Pioneer Coal Co. v. Hardesty

77 Ind. App. 205 | Ind. Ct. App. | 1921

Batman, P. J.

This appeal involves an award of compensation in favor of appellees. Appellant challenges the sufficiency of the evidence to sustain the finding that Asa Hardesty, the husband of Erma Hardesty and the father of the remaining appellees, received personal injuries from an accident, arising out of his employment by appellant, from which he died. The undisputed evidence establishes the following facts. On January 7, 1921, and for a week prior thereto, Asa Hardesty was in the employ of appellant as a night watchman at its coal yard, which covered a considerable area. There was an office building on the yard, and coal, sewer pipe, horse feed, etc., were stored at various places thereon. Near the center of the yard, and about 200 feet from the office building, was a small one story shanty, containing two rooms, which was used by the night watchman as a place of shelter and to warm himself. None of the coal was close to the shanty, as it was piled near the outside of the yard, some of it being as much as 400 or 500 feet therefrom. The front room contained a stove and some benches and chairs, and the rear room was used for keeping repairs for harness. Hardesty was the only person whose duty required him *207to be at the yard during the night. He was required to feed the horses kept on the premises early in the morning, in order to have them ready for use when the other employes came to work. On the morning of the day named, one of said employes came to the yard early, and not seeing Hardesty, looked about to find him. He entered the shanty and found him in the rear room, unconscious but still alive. He had been seriously injured by being struck on the head, and was covered with dirt and blood. He had evidently been struck with a piece of a singletree, which was found in the shanty with blood on it. This weapon did not belong there, but had been brought in from the outside. The stove was partly tipped over, its pipe was down, the benches were upset, the harness was pulled from the wall, blood was spattered on various objects, giving evidence of a fierce struggle. Hardesty was removed to a hospital where he died two days later, without regaining consciousness.

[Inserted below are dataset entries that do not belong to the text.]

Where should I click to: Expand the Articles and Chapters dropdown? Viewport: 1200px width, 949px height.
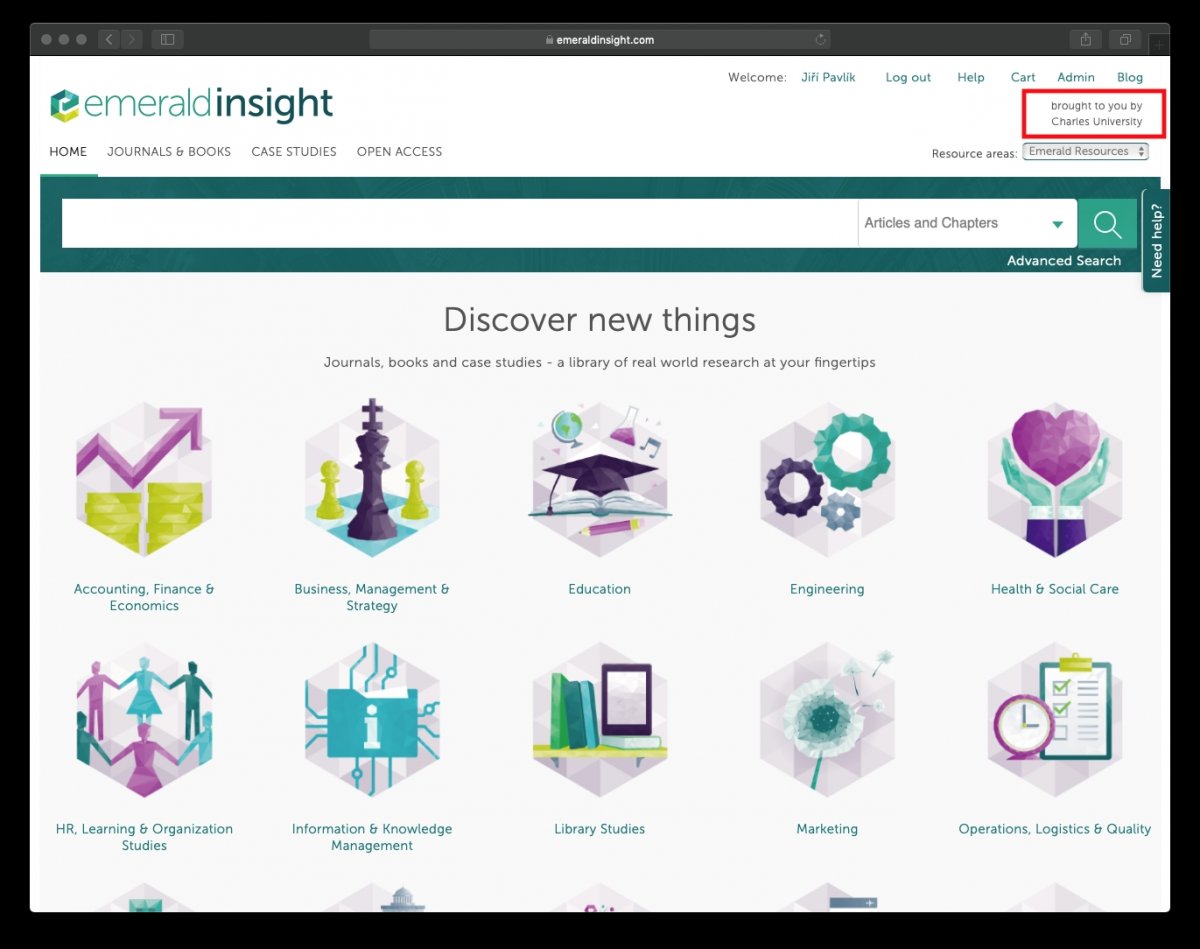(x=966, y=223)
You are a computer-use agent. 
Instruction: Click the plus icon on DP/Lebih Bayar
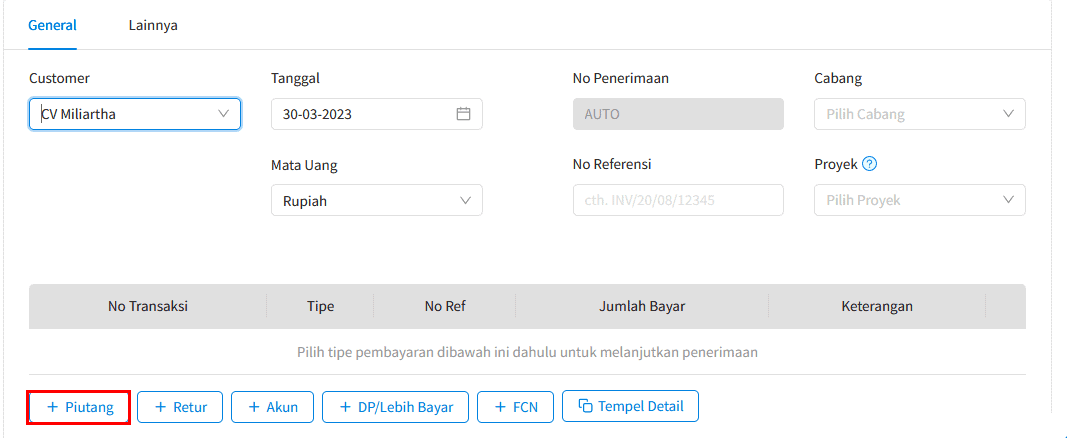(x=345, y=407)
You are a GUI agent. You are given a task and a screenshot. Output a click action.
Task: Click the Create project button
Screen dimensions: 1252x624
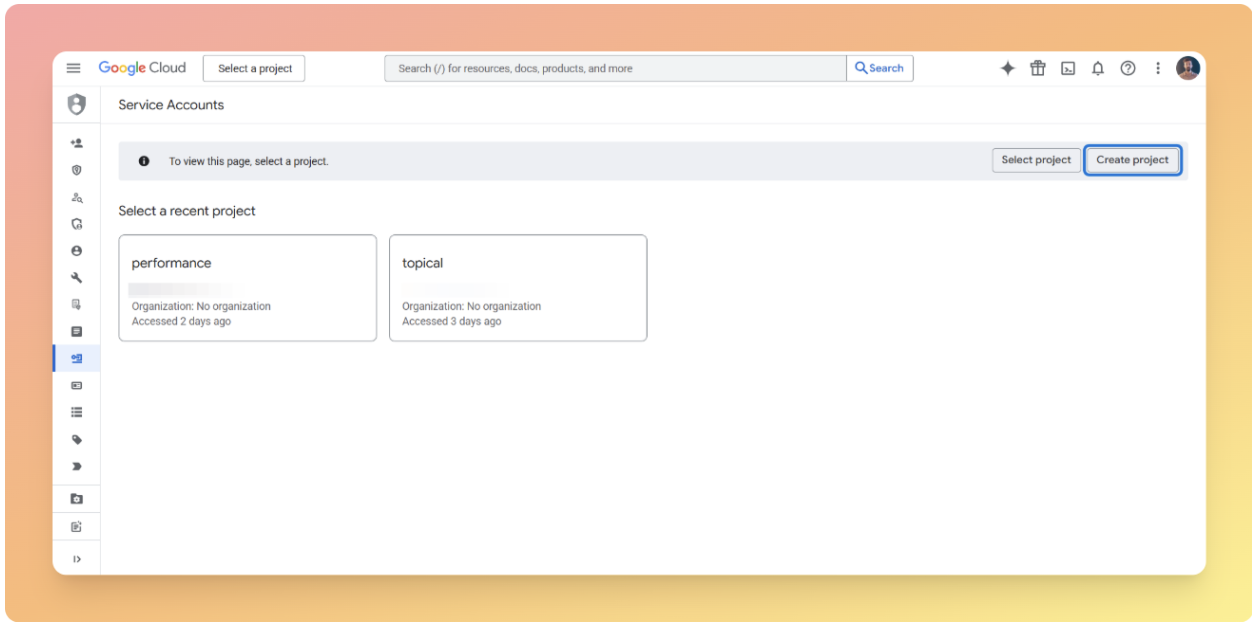pyautogui.click(x=1132, y=160)
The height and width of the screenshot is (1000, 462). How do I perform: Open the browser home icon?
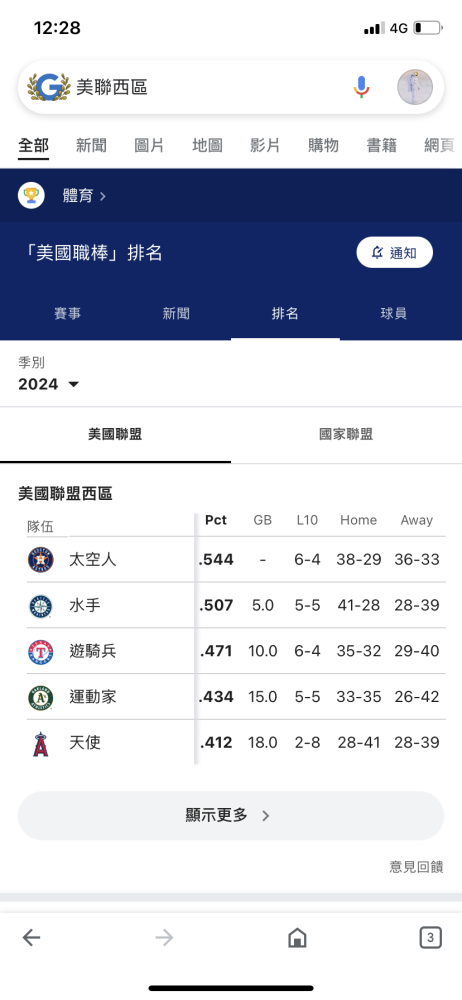coord(297,937)
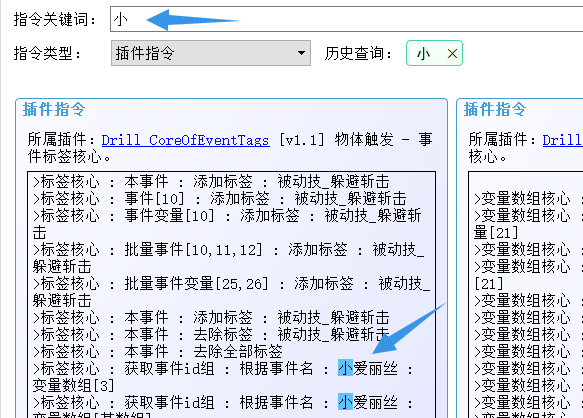This screenshot has height=418, width=583.
Task: Open the Drill_CoreOfEventTags plugin link
Action: pos(186,140)
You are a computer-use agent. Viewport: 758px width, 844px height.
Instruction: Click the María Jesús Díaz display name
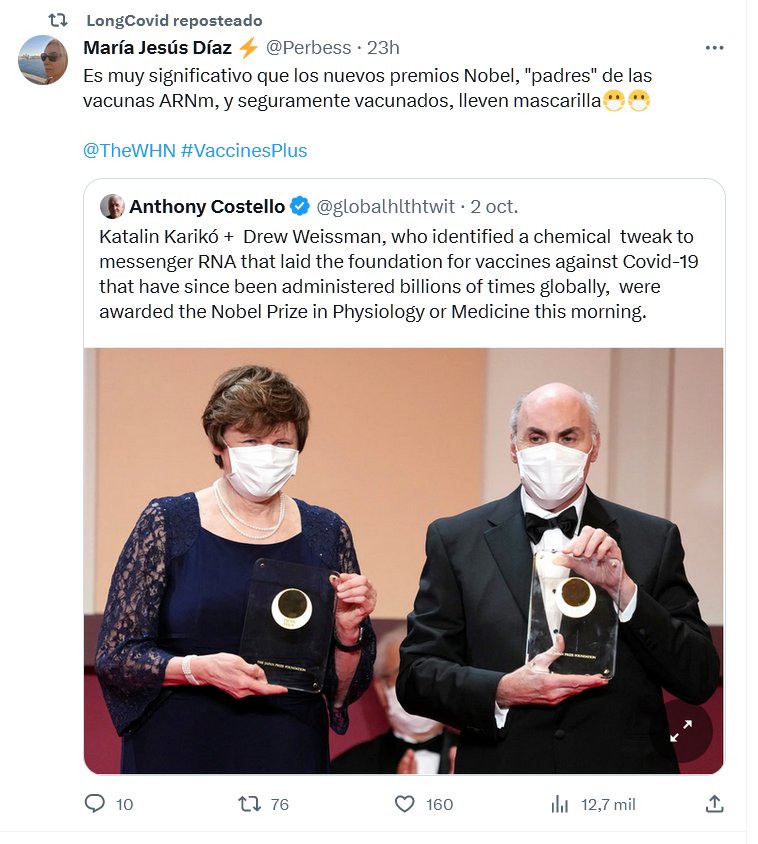(158, 47)
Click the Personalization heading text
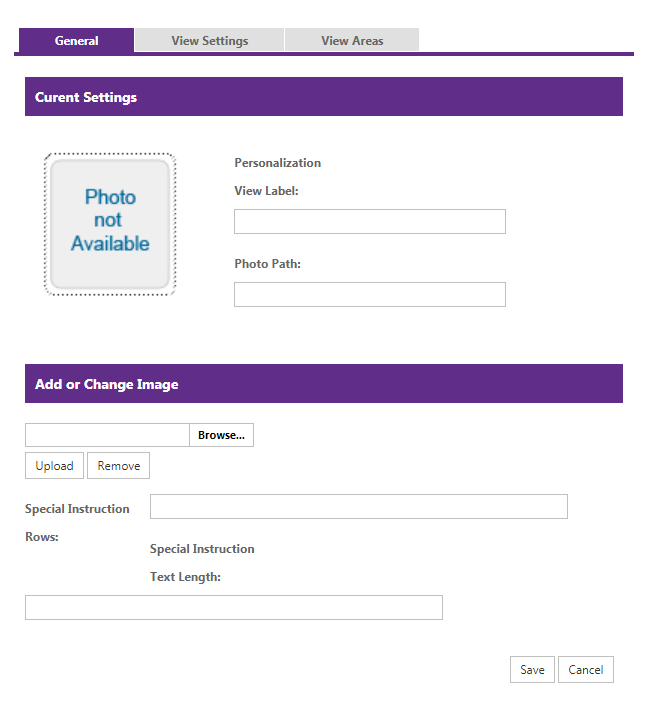The height and width of the screenshot is (713, 647). (x=277, y=163)
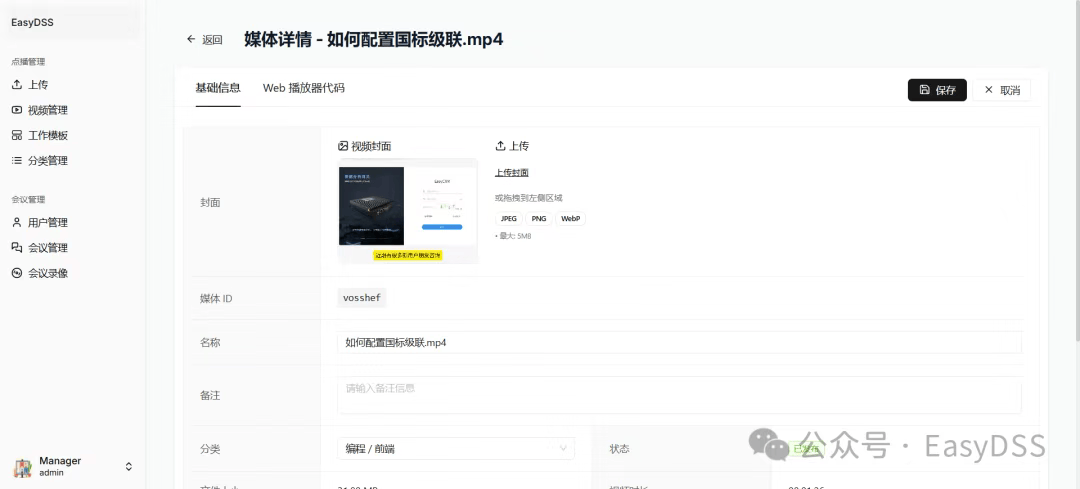This screenshot has height=489, width=1080.
Task: Click the 上传封面 link
Action: coord(511,173)

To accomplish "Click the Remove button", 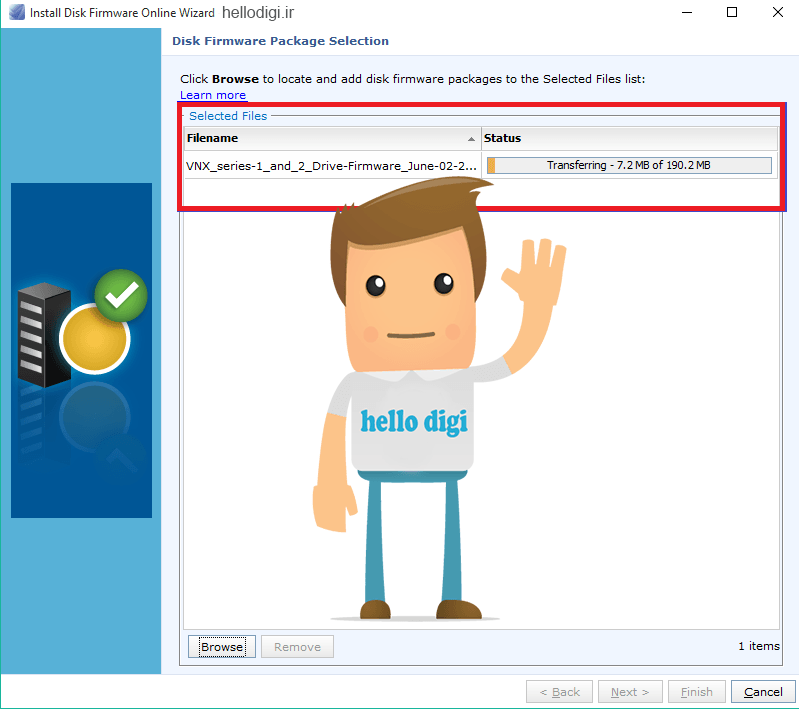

1. 2,3. In determining the question presented by this appeal we must bear in mind, that the burden of establishing each fact necessary to a legal award of compensation rests on the applicants. Haskell, etc., Car Co. v. Brown (1917), 67 Ind. App. 178, 117 N. E. 555; Hege & Co. v. Thompkins (1919), 69 Ind. App. 273, 121 N. E. 677. Also that such facts must be based on something more than mere guess, conjecture, surmise or possibility. Swing v. Kokomo, etc., Co. (1919), 75 Ind. App. 124, 125 N. E. 471; St. Louis, etc., Co. v. Industrial Commission (1921), 298 Ill. 272, 131 N. E. 617. In the instant case there is no evidence from any witness as to who inflicted the fatal injuries on the decedent, or why they were inflicted. No one testified that he was assaulted because he was the watchman on duty, or that he was injured in the defense of his employer’s property, or by reason of any other fact connected with the service in which he wag engaged. *208This however, does not necessarily preclude a finding that the decedent received his injuries by accident arising out of his employment, as that fact may be established by circumstantial evidence. Recognizing this, we have carefully reviewed the evidence, and considered appellees’ brief, in an effort to find some substantial circumstance which would support such findiiig, but our efforts have been unsuccessful. In fact the surrounding circumstances are opposed to such finding. The injury was not inflicted in the office building where appellant’s safe was located, or out in the yards where the coal, feed, etc., were stored, but in a shanty where nothing of substantial value was kept. The place where the struggle occurred does not indicate that the decedent had surprised his assailant in some felonious act. It rather indicates that his assailant had sought him out, and entered the shanty for the purpose of inflicting an injury upon him. The finding of a deadly weapon' with blood upon it, which had been carried into the shanty from the outside, is strong evidence of that fact. This conclusion is further supported by the fact that no evidence of any theft, or attempted theft, could be found. To these circumstances may be added those which point to a motive for the assault, in no way connected with the services he was performing for appellant. In view of these facts, and the rule stated above, we are forced to the conclusion that there is no substantial evidence to sustain the finding under consideration.

4, 5. In reaching this conclusion we have not been unmindful of the rule, that a finding of the Industrial Board must be sustained if the facts proven, taken in connection with the reasonable inferences which may be drawn therefrom, will sustain the same. This rule, however, cannot be applied arbitrarily, but judgment must be exercised in so doing, in accordance with correct and common modes of reasoning. As said *209by this court in a recent decision: “An inference should not be drawn where sufficient facts are wanting, or from facts proven, which are inconsistent with, or repelled by, other facts equally well established. An. inference cannot be said to be reasonable which can only be drawn by a capricious disregard of apparent truthful testimony that is in itself probable, and is not at variance with other proved or admitted facts.” Russell v. Scharfe (1921), 76 Ind. App. 191, 130 N. E. 437. Failing to find any evidence to sustain the finding challenged, the award is reversed.